The last is a belief that the metaverse replaces everything. We’re in the mobile era, but we’re still using personal computers. I have a hard line into my household network, and all of the data transmission is on fixed-line infrastructure running on TCP/IP. 

We should think of the metaverse as perhaps changing the devices we use, the experiences, business models, protocols and behaviors that we enjoy online. But we’ll keep using smartphones, keyboards. We don’t need to do all video conferences or all calls in 3D. It’s supplements and complements, doesn’t replace everything.

Still, your book claims that the metaverse will “revolutionize everything.” It’s easy to see it have a massive impact on gaming and Hollywood, but a lot of industrial applications aren’t quite as obvious. Sure, using VR and 3D may make sense for construction and manufacturing, but do they really need avatars and an interoperable metaverse?

Many of the leading use cases for the industry are more focused on single-instance simulation. XR surgery, or a building simulation. But when you have the ability to daisy-chain simulations to communicate and exchange information, utility increases.

We always knew that network effects were important with communication technology. We’ve known that since cell phones, since the postal system. And yet we nevertheless underestimated the importance of network effects in the interim, and [weren’t able to predict] that just having a common identity system à la Facebook would produce one of the world’s most powerful companies.

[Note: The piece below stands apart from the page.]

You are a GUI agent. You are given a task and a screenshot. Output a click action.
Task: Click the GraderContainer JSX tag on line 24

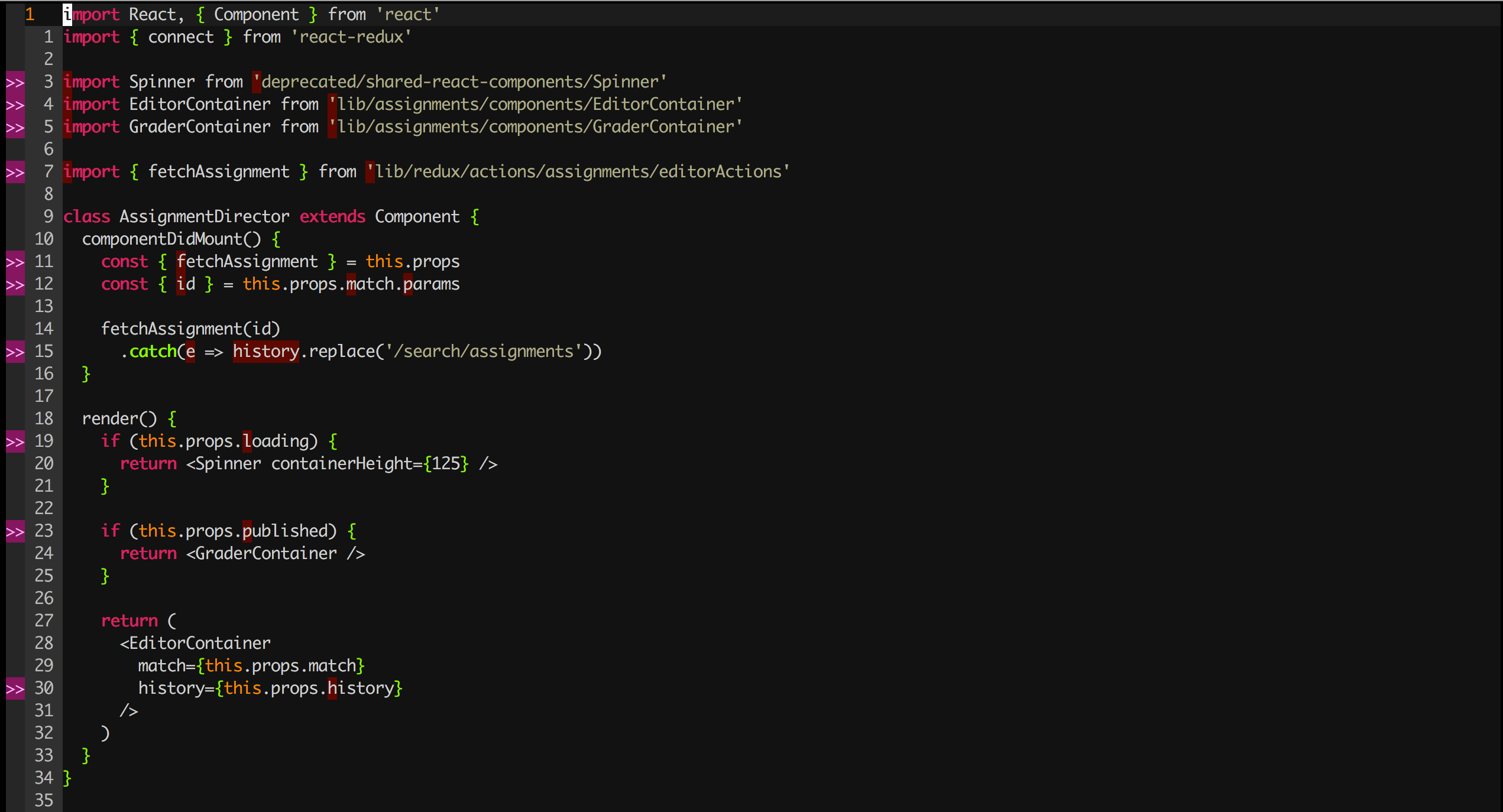click(265, 554)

And so you’re right to say that some of these applications don’t strictly require interoperability, but we have certainly learned that there’s extraordinary value from doing so. We can identify some of the instances in which the use cases are advantaged by it, i.e., rather than just you doing one enterprise simulation, we connect all of ours for collaboration. But lastly, we’ve learned not to underestimate what we can’t yet predict.